In October, the Great Hall of the People on Tiananmen Square will host the National Congress of the Communist Party, a meeting held every five years to reshuffle the higher-ups in the Chinese government.
For all the pomp, the Congress is a glorified rubber-stamping exercise. The real political work takes place in the months leading up to the event, at Zhongnanhai, a secluded compound located a few hundred yards north of the Great Hall. Here, in government buildings set amid tranquil gardens, President Xi Jinping has been honing his team in preparation for his second five-year term, promoting allies and casting rivals into political oblivion.
After the Congress is finished and Xi’s decisions are given the imprimatur of the top party committees, the president will emerge with more power than any Chinese leader since Chairman Mao. But will he take advantage of his strengthened position to push for reform, or continue to tighten the government’s grip on the economy? And how will his approach to foreign policy shape China’s relationship with the wider world?
After he became president in 2013, Xi initially presented himself as a Deng Xiaoping-style reformer. That year, the Third Party Plenum – a meeting of the Communist Party’s Central Committee – laid out an ambitious policy agenda dubbed ‘Reform 2.0’ in the state media, a deliberate allusion to Deng’s original round of reforms in the 1980s. It pledged to allow market forces to play a ‘decisive role’ in the economy and to encourage the development of non-public sectors. The intention was clear: to rebalance the economy away from state-led, debt-fuelled investment towards a more consumer-driven growth model.1
However, this reform programme took a back seat over the next few years as Xi set about centralising political power – mainly through a massive anti-corruption drive – and prioritising vigorous, state-led growth. He signalled his intention to fulfil his predecessor Hu Jintao’s pledge to double the size of the economy between 2010 and 2020, unleashing massive fiscal stimulus packages whenever growth looked set to slip below its target of 6-7 per cent. The question now is whether Xi will belatedly attend to the Third Plenum plan once the autumn conference is concluded.
“I think we can all agree that Xi will emerge from the Party Congress with more political capital,” says Evan Medeiros, Asia director at Eurasia Group and former special assistant to President Obama at the White House's National Security Council (NSC). “Top of Xi’s agenda is economic management. And I use the term ‘management’ very deliberately. It doesn’t mean a full complete embrace of the Third Plenum programme. It will basically be a mix of embracing supply-side structural reforms while also using the state, especially when it comes to industrial policy.”
The great rebalancing
Xi’s revamped administration faces several serious challenges; it will need to tackle an enormous debt mountain, reform sluggish state-owned enterprises and spur consumer demand if it is to successfully rebalance the economy.
Until now, China’s growth model has been based on channelling resources through local-government infrastructure investment, which ramped up debt, enabled corruption and enriched local elites.
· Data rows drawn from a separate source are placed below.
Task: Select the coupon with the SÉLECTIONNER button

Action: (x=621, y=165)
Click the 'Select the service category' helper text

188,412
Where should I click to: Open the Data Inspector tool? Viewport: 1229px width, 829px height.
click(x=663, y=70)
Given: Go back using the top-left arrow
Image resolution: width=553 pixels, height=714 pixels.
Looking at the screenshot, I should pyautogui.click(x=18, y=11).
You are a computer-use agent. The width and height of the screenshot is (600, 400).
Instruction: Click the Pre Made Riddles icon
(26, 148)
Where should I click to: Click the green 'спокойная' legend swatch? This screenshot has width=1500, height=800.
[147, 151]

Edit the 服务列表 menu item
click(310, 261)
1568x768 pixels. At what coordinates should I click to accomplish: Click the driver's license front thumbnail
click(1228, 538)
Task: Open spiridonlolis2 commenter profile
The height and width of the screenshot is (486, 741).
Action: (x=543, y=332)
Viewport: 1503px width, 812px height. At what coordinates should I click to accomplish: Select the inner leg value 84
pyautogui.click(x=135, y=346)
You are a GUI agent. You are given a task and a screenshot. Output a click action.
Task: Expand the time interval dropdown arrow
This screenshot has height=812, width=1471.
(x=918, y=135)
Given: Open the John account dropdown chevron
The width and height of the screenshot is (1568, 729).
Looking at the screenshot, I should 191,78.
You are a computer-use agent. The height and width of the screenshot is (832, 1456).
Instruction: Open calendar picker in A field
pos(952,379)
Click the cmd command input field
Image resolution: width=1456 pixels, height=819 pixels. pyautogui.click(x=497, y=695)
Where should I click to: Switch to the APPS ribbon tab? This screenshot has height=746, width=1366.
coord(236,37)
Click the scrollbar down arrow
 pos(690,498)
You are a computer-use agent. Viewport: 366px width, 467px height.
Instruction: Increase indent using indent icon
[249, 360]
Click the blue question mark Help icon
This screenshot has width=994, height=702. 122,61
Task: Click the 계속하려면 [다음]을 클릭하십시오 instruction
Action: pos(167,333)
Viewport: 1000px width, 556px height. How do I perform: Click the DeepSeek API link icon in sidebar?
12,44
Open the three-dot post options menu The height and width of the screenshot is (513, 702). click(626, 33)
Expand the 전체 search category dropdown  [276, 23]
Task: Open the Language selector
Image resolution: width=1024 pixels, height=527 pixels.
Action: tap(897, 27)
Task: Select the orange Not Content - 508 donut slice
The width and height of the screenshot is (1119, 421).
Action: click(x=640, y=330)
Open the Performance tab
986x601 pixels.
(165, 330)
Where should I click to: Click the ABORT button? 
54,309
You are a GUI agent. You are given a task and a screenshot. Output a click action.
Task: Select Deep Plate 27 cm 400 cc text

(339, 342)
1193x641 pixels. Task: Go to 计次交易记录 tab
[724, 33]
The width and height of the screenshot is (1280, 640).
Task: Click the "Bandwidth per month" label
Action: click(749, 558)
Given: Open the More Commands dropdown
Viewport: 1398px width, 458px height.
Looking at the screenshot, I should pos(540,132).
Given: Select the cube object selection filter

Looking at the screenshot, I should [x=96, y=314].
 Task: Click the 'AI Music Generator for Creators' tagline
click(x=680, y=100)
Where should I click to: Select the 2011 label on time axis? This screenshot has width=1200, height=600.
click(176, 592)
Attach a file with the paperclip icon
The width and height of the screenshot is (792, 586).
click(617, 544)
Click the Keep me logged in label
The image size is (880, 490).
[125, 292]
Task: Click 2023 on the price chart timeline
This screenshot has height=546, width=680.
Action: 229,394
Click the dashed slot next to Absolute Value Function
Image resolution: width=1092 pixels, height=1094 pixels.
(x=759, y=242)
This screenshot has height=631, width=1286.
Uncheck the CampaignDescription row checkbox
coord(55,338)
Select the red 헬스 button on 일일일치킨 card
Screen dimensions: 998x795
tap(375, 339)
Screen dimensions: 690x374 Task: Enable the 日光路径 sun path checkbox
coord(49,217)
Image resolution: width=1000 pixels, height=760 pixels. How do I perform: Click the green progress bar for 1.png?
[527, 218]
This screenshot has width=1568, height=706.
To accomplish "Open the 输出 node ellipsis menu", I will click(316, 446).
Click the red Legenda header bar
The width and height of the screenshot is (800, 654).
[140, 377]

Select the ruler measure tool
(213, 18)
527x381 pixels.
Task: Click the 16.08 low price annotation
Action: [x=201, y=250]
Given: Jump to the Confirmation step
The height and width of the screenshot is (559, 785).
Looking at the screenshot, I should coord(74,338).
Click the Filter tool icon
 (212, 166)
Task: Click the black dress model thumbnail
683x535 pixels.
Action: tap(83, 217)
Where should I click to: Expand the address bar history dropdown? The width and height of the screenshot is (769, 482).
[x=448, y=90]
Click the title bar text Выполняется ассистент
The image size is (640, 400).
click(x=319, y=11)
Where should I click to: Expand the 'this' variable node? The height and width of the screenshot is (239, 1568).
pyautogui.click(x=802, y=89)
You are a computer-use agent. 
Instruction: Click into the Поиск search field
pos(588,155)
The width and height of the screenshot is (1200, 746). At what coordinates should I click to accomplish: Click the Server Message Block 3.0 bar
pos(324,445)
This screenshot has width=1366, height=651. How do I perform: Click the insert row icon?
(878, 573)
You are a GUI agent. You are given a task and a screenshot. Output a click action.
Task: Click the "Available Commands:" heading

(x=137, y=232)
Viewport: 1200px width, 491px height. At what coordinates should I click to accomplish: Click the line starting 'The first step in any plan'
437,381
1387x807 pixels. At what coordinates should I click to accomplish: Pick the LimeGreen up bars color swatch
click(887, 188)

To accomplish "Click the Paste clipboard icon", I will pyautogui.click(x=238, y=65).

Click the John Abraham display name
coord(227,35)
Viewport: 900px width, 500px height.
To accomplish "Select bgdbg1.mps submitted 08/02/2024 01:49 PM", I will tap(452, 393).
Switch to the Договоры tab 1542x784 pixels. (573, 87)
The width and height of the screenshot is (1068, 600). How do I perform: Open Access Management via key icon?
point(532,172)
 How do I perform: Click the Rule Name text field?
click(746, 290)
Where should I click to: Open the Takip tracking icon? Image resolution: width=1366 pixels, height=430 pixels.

If China is to effect a shift towards consumer-led growth, it will need strong leadership to tackle these vested interests and redistribute wealth to households.
After the National Congress enshrines his position as China’s ‘core leader’, Xi will be well-placed to deliver such redistribution and advance the agenda of the Third Plenum, according to Michael Pettis, professor of finance at Peking University in Beijing.
“Back in 2009, before Xi became president, I wrote down what would be the optimal process for economic rebalancing and adjustment in China, and item number one on the list was that the next president would have to centralise power dramatically. It seems to me Beijing understands it has to centralise power in order to implement reform,” Pettis says.
Whether Xi will use his power to implement economic rebalancing, or merely to further his own political interests, remains to be seen. Both Pettis and Medeiros believe that, for at least the next five years, China will continue promoting the consumer economy and bolstering the political strength of the centralised Party state while resisting deeper market or political reforms.
Trade and development
As Xi cements his power at home, China’s foreign policy is likely to be geared around three main themes: trade, development and security. US President Donald Trump’s cancellation of the Trans-Pacific Partnership (TPP) in January has provided China with an opening to assume economic leadership in the Asia-Pacific region and Xi has been touting a separate trade deal, the Regional Comprehensive Economic Partnership (RCEP). Many of TPP’s intended members, including Australia and Japan, are now in talks to join.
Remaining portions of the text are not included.